The Seahawks are not the best defense since the 2000 Ravens (2002 Buccaneers are the last great defense) but they may be the best defense since the rule changes that started in 2004. Their only competition is the 2008 Steelers.

Sportsfan18
Sportsfan18

Both teams are very good.  Both teams CAN win.  That's why they play the game.


I can't even say who'd win more if they played 10 times but it's a moot point as only the game later today counts.


When the Giants beat the Pats in the Super Bowl (I was glad as I don't like the Pats) I thought the Pats were much better and would have won like 8 out of 10 games between the Giants and themselves.

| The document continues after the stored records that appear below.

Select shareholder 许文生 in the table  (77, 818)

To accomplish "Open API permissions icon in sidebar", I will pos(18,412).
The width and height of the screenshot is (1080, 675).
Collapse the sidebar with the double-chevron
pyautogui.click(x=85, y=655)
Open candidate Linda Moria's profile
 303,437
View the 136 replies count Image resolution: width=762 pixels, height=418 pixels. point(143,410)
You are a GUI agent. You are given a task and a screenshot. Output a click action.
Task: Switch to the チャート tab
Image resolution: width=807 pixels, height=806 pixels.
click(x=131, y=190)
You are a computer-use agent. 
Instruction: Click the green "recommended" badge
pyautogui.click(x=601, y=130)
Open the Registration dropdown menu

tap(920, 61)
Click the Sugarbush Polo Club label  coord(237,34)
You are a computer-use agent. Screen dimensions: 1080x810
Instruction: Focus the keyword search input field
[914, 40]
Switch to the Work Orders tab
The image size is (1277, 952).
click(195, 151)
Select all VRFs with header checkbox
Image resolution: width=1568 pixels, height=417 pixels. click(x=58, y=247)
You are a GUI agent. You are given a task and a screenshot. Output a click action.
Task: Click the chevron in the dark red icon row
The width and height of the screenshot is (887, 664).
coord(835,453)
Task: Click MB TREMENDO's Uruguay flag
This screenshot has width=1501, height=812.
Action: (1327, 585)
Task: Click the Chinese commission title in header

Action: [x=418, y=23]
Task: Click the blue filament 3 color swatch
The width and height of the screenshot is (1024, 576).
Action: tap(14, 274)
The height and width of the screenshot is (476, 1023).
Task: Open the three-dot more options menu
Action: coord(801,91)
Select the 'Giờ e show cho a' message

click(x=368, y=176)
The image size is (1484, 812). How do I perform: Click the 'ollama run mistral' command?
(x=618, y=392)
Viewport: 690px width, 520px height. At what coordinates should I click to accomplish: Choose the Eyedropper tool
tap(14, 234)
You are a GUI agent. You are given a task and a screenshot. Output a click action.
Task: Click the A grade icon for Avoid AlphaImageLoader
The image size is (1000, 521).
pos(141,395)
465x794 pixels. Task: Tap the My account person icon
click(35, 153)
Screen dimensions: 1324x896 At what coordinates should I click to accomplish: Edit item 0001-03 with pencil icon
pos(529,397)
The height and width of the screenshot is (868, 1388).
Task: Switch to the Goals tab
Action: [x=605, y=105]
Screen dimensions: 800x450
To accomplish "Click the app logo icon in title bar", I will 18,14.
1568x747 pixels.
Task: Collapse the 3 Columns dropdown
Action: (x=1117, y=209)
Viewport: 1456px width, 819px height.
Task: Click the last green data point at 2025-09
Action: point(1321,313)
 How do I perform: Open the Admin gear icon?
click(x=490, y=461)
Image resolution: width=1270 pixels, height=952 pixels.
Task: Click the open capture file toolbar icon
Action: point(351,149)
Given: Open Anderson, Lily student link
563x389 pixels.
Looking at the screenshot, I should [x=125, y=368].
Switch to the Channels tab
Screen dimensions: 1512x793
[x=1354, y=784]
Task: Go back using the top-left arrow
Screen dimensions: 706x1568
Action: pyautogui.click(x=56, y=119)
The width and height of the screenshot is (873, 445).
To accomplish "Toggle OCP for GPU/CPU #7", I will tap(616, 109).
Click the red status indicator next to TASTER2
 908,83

But the Giants won and that's that.


I'm rooting for Denver to win.  But each of these teams can win.  It just depends on who executes better during the game.

logue.justinf
logue.justinf

How many articles can this guy write daydreaming about how denver has an advantage.  He doesn't even mention what beast mode would be like in the snow.  

CMFJ
CMFJ

Nice article - I definitely learned something.  I knew that man schemes has disrupted the Broncos, but hadn't know anything about the hybrid man-zone part of it.  This should really be a fun matchup to watch.


I would disagree with the idea that snowy conditions only favor a running offense.  Certainly, there is a certain level of snow that will disrupt passing, but I think that light snow with snow on the ground generally favors the offensive player, regardless of whether it is passing or running.  The player on offense has less footing that usual, so cannot make a lot of moves.  However, reacting to a players movement is much more difficult than that, so the defender, whether trying to fill a hole in run defense or react to a receiver's cut, is at a greater disadvantage.  Also, recovery from getting beaten is more difficult, so that smaller separation is necessary for receiver to be open.  Seattle defenders would probably be able to jam receivers for longer, because the offensive player would have poorer footing and less leverage, but if a receiver gets loose, the have a better chance of being open.  For example, in the Eagles/Lions game, there were several long pass plays, even though Foles and Stafford were less efficient overall.


So a massive storm that calms down to light snow by kickoff will, I think, favor the Broncos passing game over the seattle pass defense.   I think the only weather condition that really tilts it towards the Seahawks is high winds.  Cold weather with low wind and no snow will be relatively neutral.  

sarteestmd
sarteestmd

@logue.justinfAs a Broncos fan, I can say that Lynch scares me. But Denver has been great of late stuffing the run. I think Russell Wilson play action will test Denver and a few big yard plays will be given up. Seattle's defense is fantastic but Manning picks defenses apart, even Legions of Boom (or Doom). A wet field will favor Denver. Cold will be a wash. Wind will favor Seattle. But the forecast calls for a high of 49, no winds and 10% chance of moisture. That mostly plays into Manning's color wheel. Still, it will be a great game, two great teams, two great cities. That fish market in Seattle's downtown is wonderful.

logue.justinf
logue.justinf

@sarteestmd @logue.justinf  I don't want to talk smack to such a balanced post but I will point out that Denver hasn't faced any top defenses.  You can argue back that Seattle hasn't faced many top offenses but Denver has yet to face a top defense.